→ **Work to complete**:
a) Answer these about the debate over the Apollo moon footage:
(i) What time mark is given with the first video link?
(ii) According to the reply, what is the man in the video discussing?
(iii) In the scenario at the end, how much lead is needed to protect humans, and above what height?
b) Write the next part of the debate over the Apollo moon footage, picking up after its final sentence.

→ **Text shown**:
The footage supposedly taken on the moon was shown to have been faked in a studio long ago. These clips on the flag are some of the clearest proof there is.
http://www.youtube.com/watch?v=Gn6MTrin5eU
(2:35 time mark)

http://www.youtube.com/watch?v=I7yc2rVOs00

If he acts as if this didn't exist, he's trying to mislead those who are new to the subject. Once people have seen the clip of the flag waving because of the breeze cause by the astronaut's approach, there's really nothing any of you pro-Apollo people can do to make them think the Apollo footage was really taken on the moon. It's simply too clear.


Like the radiation red herring, this too is irrelevant and off-topic. I'm beginning to wonder if you watched the same video as the rest of us. Answer this: what aspect of the Apollo missions is he referring to?


He is discussing the state of the art of video-recording/film-recording technology available at the time; it's capabilities and limitations.



Lighting, radiation, flag waving, dust, etc are all irrelevant to his discussion. They are beyond the scope of his analysis.
 
The footage supposedly taken on the moon was shown to have been faked in a studio long ago.

People have made that argument for years, but contrary to your belief it hasn't been "proven" and it remains almost unanimously disputed by knowledgeable people. The person in the video that this the subject of this thread has given reasons why those arguments are not valid. Simply restating your original claims does not make those reasons go away. Do you have an answer for his reasons?

If he acts as if this didn't exist, he's trying to mislead those who are new to the subject.

No, it is still a red herring. You chose one of the innumerable subjects this video doesn't mention and have tried to hijack the thread to discuss it according to your infamous pre-written link spams. Radiation and all the other subjects not mentioned in the video are off-topic. Get it?

It's simply too clear.

No, you are not automatically correct just because you state a belief. On the basis of nothing more than your personal conviction and your habit of calling people liars for no reason other than that they disagree with you, you have embarked on a five-year-and-counting odyssey of personal defamation and hate-mongering against me personally for which you seem to think you should remain unaccountable. Why should anyone listen to you or engage you, least of all me, on this or any subject?
 
... I used to think they probably really went to the moon because, to a layman like me,...
You are not just a layman. You are a willfully ignorant layman with an idee fixe that Apollo was fake, and you not only refuse to learn anything about the actual science and engineering involved; to protect your cramped, paranoid worldview you refuse to acknowledge that anyone can even honestly disagree with you. You're robotic, except that robots have more imagination and honesty than you:
it seems within the realm of the possible to build craft that can go to the moon. In the scenario in which six feet of lead is necessary to protect humans from space radiation once they are more than five hundred miles up, their having had to fake it is very understandable.

→ **Given material**:

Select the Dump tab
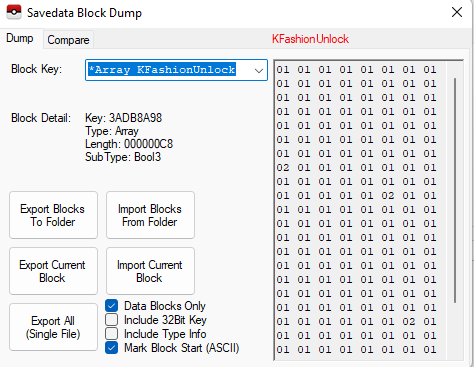The height and width of the screenshot is (367, 474). coord(20,38)
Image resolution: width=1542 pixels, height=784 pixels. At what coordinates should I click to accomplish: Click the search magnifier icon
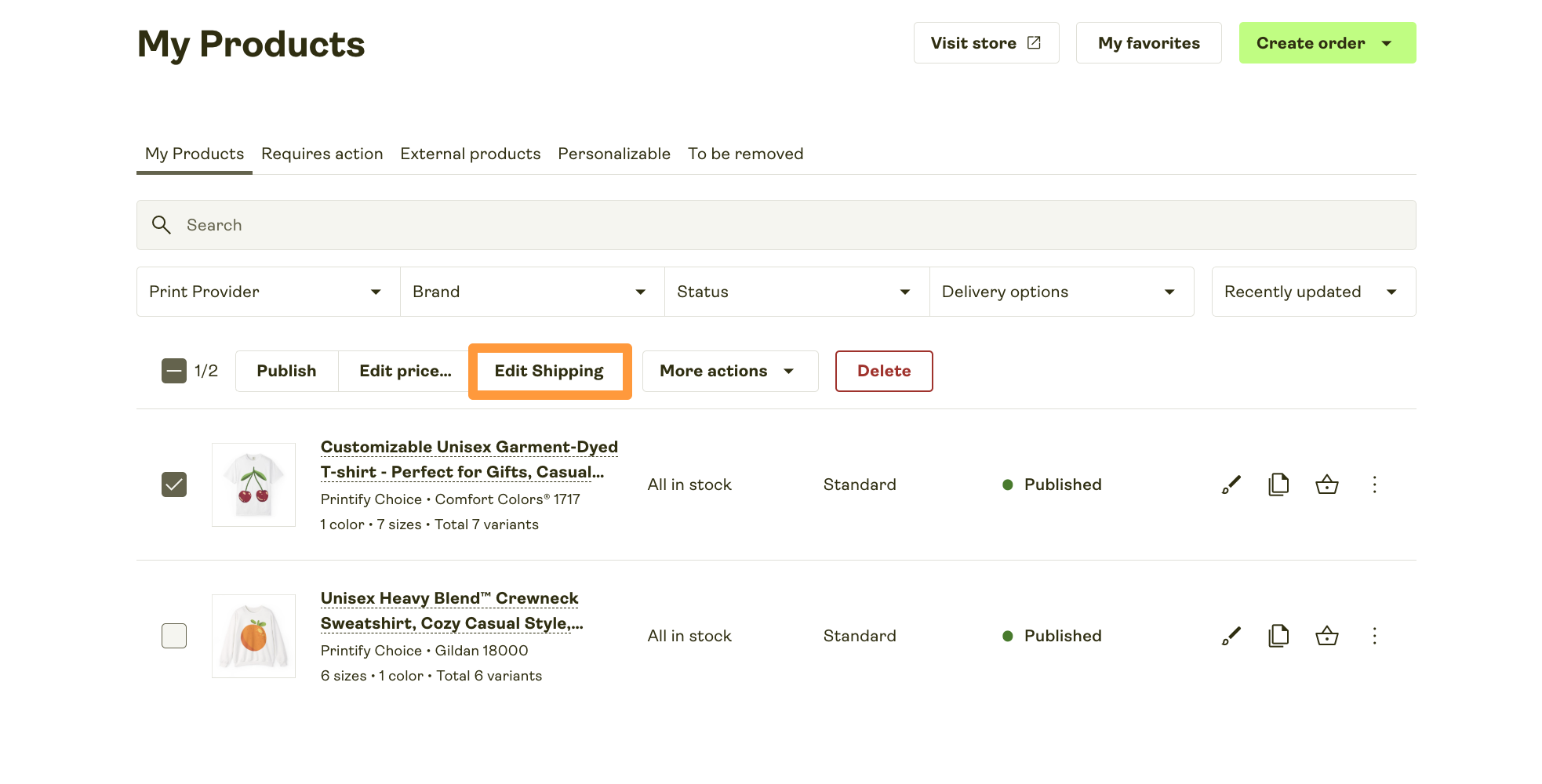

→ **Answers to each task**:
a)
(i) 2:35
(ii) The video-recording and film-recording technology available at the time, and its capabilities and limitations.
(iii) Six feet of lead, once they are more than five hundred miles up.

b)
The "six feet of lead" figure is from a book discussing multigenerational interstellar travel and has nothing to do with going to the Moon. This has been pointed out to you for years, yet you continue to lie about this.
In the scenario of radiation-free space that most Americans have,
Don't speak of what most people think when you yourself have no idea what you are talking about.
You know I'm not in a position to prove something like that. The point is that NASA's "Studies" can't be trusted because they're the ones accused of lying. Their figures on the types and levels of space radiation can't be used as proof.
Once again, you have no idea what you are talking about. The same data is used in the design of spacecraft which provide weather data and communications underlying hundreds of billions of dollars of commerce per year; the satellite manufacturing, launch, and insurance businesses alone are a multibillion dollar sector. This has been explained to you many times by actual experts, but you either ignore it or mindlessly and baselessly accuse everyone who disagrees with you of lying.

Only a willfully ignorant layman like you would make idiotic claims like there is a "secret" set of data used to hide the reality of Apollo. Let me say it again: You have no idea what you're talking about, and you refuse to learn.

Now, stop dodging and explain

your dishonesty in your Magic Sand claims, and avoiding the rebuttals thereto, and the fact that according to your criteria, you are only pretending to mean what you say, you hypocrite.
 
Idle observation: we need a red herring smiley.

redherring.gif
 
You know I'm not in a position to prove something like that. The point is that NASA's "Studies" can't be trusted because they're the ones accused of lying...
Hey, rocky, you've said you live in Madrid. So why don't you make the short jaunt over to the Madrid tracking station and confront them directly? Come on, you fearless anonymous Internet warrior for the truth. Aren't you tired of ink-spamming and calling everyone who disagrees with you a liar? After years of accusing everyone else of cowardice because they're afraid to speak up, aren't you ready to show just a little gumption yourself and Speak Truth to Power?

Or could it be that all this is a sham and you don't actually believe what you're saying yourself, you hypocrite?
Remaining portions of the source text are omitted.